# TRAVAIL DEMANDÉ:
a: Traduisez en anglais cette phrase de l'extrait sur le système breton d'offre collective : « Ils limitent ainsi les risques de suroffre par rapport à la demande et les chutes de prix radicales. »
b: D'après l'extrait sur le système breton d'offre collective, en quelle année le Cerafel a-t-il été créé ?

Maraîchers 2 février 2024

Le système breton d’offre collective examiné par des maraîchers du Québec

En Bretagne, les maraîchers mettent en marché collectivement plus de 145 types de fruits et légumes, soit 85 % de tout ce qui est cultivé dans cette région de la France. Une structure très élaborée leur permet, par exemple, d’établir eux-mêmes des prix de vente plancher pour chaque produit et d’appliquer une gestion serrée de l’ensemble des volumes récoltés quotidiennement. Ils limitent ainsi les risques de suroffre par rapport à la demande et les chutes de prix radicales.

Marc Keranguéven

Ce sont en fait 1 300 fermes bretonnes qui s’unissent pour mettre en commun leur offre de fruits et légumes par l’entremise du Cerafel, une association de coopératives créée en 1965. « L’idée était de rassembler tout le monde pour essayer d’avoir une même vision des choses sur la défense du revenu du producteur », a affirmé le président du Cerafel, Marc Keranguéven, lors d’une présentation, en visioconférence, devant les maraîchers du Québec, réunis en assemblée générale annuelle. « Pour chaque produit […], c’est un groupe de producteurs qui définit un cahier des charges dans lequel on va retrouver, par exemple, les variétés, les normes et un prix en dessous duquel on refuse les ventes », a précisé celui qui est lui-même producteur à Lannilis.

# DONNÉES:
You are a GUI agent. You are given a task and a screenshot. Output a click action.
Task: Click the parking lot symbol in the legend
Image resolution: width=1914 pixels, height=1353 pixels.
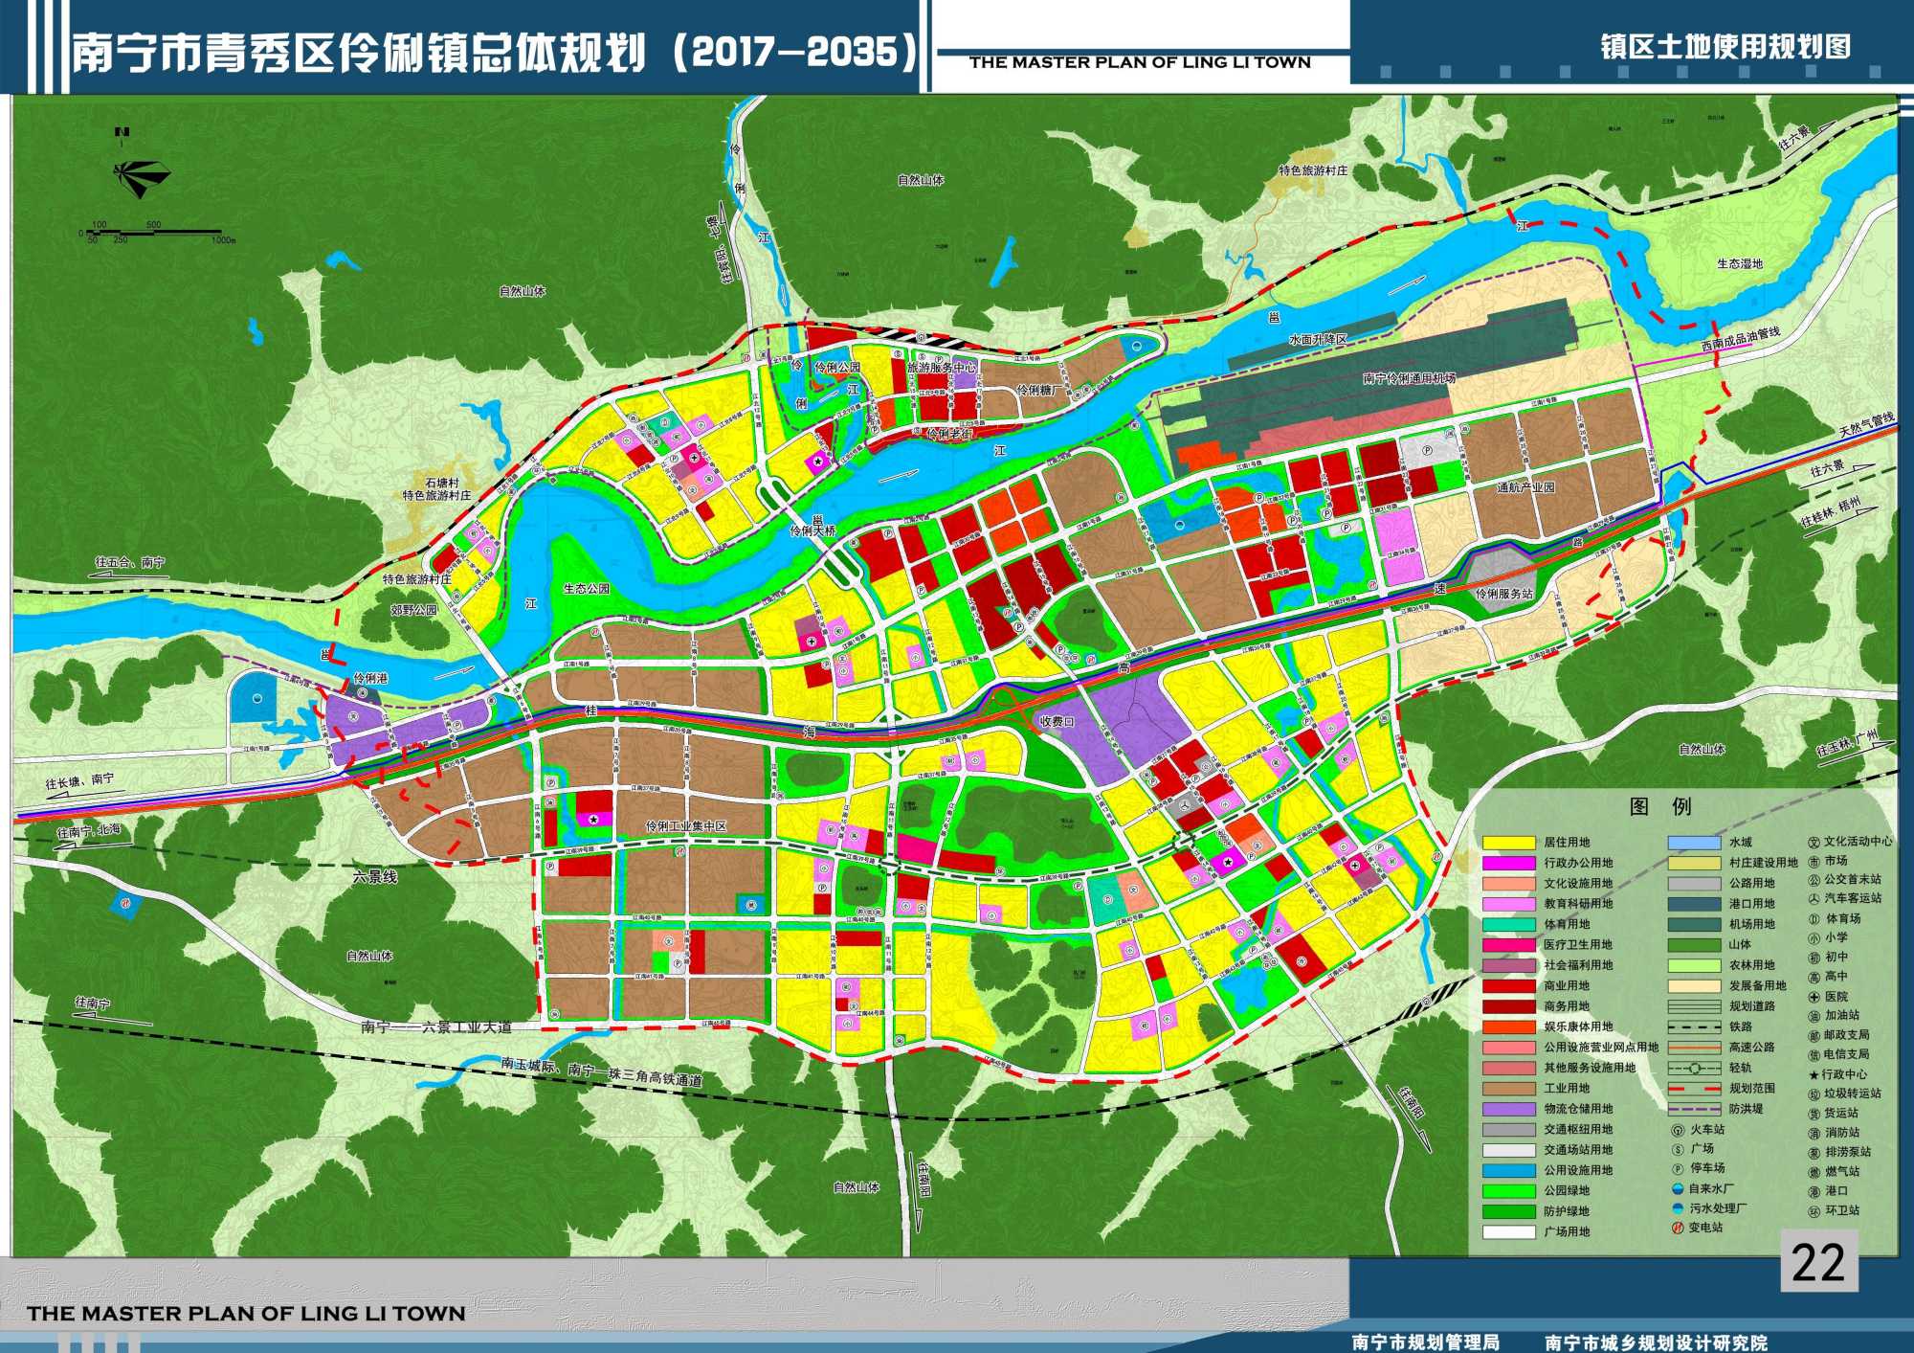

# RÉPONSES PAR TÂCHE:
a: In this way, they limit the risks of oversupply relative to demand and of drastic price drops.

b: En 1965.